Search code examples
sqlsql-servergaps-and-islands

SQL Server - Complex Scenario - comparing statuses and populating values to proceeding row


In SQL Server, I am having source data like this. The as_of_date|issue_id|issue_status_name|prev_issue_status_name are in my source table and desired output is what I am looking for.

Basically need to compare issue_status_name with prev_issue_status_name and when prev_issue_status_name in (null,open,draft) and issue_status_name in (pending sustainability, pending validation, closed) then we should set the as_of_date and populate in preceding rows until reverse happens.

I tried to do this with first writing case statement to populate 1 else 0 then increment the number but I am not sure how to do for each occurance. Can someone guide me in the right direction please?

as_of_date issue_id issue_status_name prev_issue_status_name desired_output
12/31/2019 123456 Draft NULL NULL
1/1/2020 123456 Draft Draft NULL
1/2/2020 123456 Draft Draft NULL
1/3/2020 123456 Pending Validation Draft 1/3/2020
1/4/2020 123456 Pending Validation Pending Validation 1/3/2020
1/5/2020 123456 Pending Validation Pending Validation 1/3/2020
1/6/2020 123456 Pending Validation Pending Validation 1/3/2020
1/7/2020 123456 Open Pending Validation NULL
1/8/2020 123456 Open Open NULL
1/9/2020 123456 Open Open NULL
1/10/2020 123456 Open Open NULL
1/11/2020 123456 Pending Sustainability Open 1/11/2020
1/12/2020 123456 Pending Sustainability Pending Sustainability 1/11/2020
1/13/2020 123456 Pending Sustainability Pending Sustainability 1/11/2020
1/14/2020 123456 Pending Sustainability Pending Sustainability 1/11/2020
1/15/2020 123456 Pending Validation Pending Sustainability 1/11/2020
1/16/2020 123456 Pending Validation Pending Validation 1/11/2020
1/17/2020 123456 Pending Validation Pending Validation 1/11/2020
1/18/2020 123456 Pending Validation Pending Validation 1/11/2020
1/19/2020 123456 Pending Validation Pending Validation 1/11/2020
1/20/2020 123456 Pending Validation Pending Validation 1/11/2020
1/21/2020 123456 Open Pending Validation NULL
1/22/2020 123456 Open Open NULL
1/23/2020 123456 Open Open NULL
1/24/2020 123456 Open Open NULL
1/25/2020 123456 Open Open NULL
1/26/2020 123456 Open Open NULL
1/27/2020 123456 Closed Open 1/27/2020
1/28/2020 123456 Closed Closed 1/27/2020
1/29/2020 123456 Closed Closed 1/27/2020
1/30/2020 123456 Closed Closed 1/27/2020
1/31/2020 123456 Closed Closed 1/27/2020

I tried the following:

CASE WHEN issue_status_name in (pending validation, closed, pending sustainability) and prev_issue_status_name in (null, open, draft) then sum(case when prev_issue_status_name not in (pending validation, closed, pending sustainability) then as_of_date else null

But it's not giving correct output.


Solution

  • You don't seem to actually care about previous status per se but rather that a run of consecutive statuses of the three interesting ones (pending/closed) should be treated as a unit and then return the first as_of_date from among them.
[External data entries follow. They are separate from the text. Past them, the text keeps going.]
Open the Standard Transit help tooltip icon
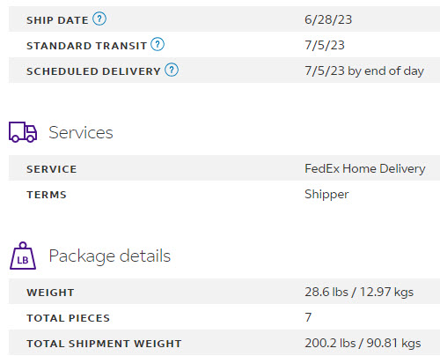 point(158,45)
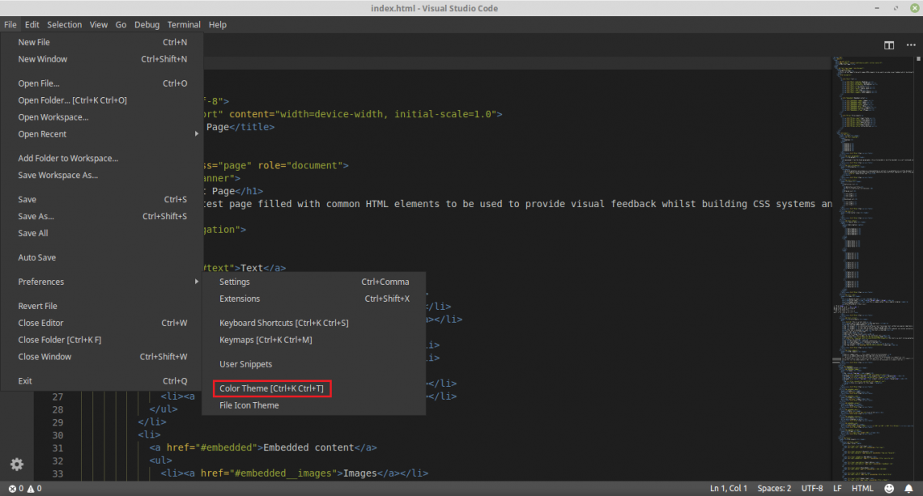This screenshot has height=496, width=923.
Task: Click the Spaces: 2 indentation indicator
Action: point(774,489)
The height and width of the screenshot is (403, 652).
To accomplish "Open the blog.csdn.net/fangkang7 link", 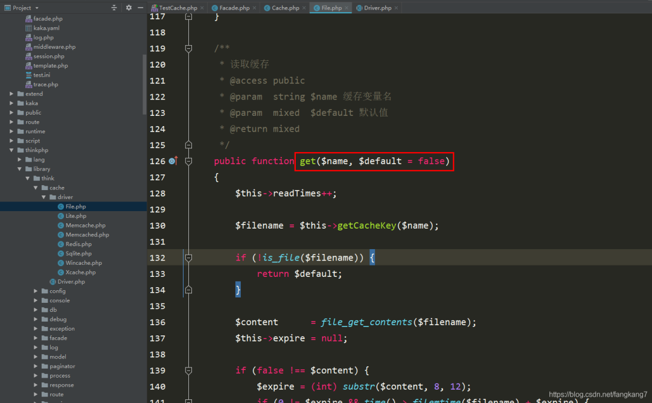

This uses a standard row-numbering gaps and islands technique:

    with data as (
        select *,
            row_number() over (
                partition by issue_id order by as_of_date) -
            row_number() over (
                partition by issue_id, output_flag order by as_of_date) as grp
        from T cross apply (values (
            case when issue_status_name
                      in ('Pending Validation', 'Pending Sustainability', 'Closed')
                 then 1 else 0 end)) v(output_flag) /* not sure what's a good name */
    )
    select as_of_date, issue_id, issue_status_name, prev_issue_status_name,
        case when output_flag = 1
             then min(as_of_date) over (partition by issue_id, grp) end as desired_output
    from data;
    

    https://dbfiddle.uk/6i92BbzL?hide=2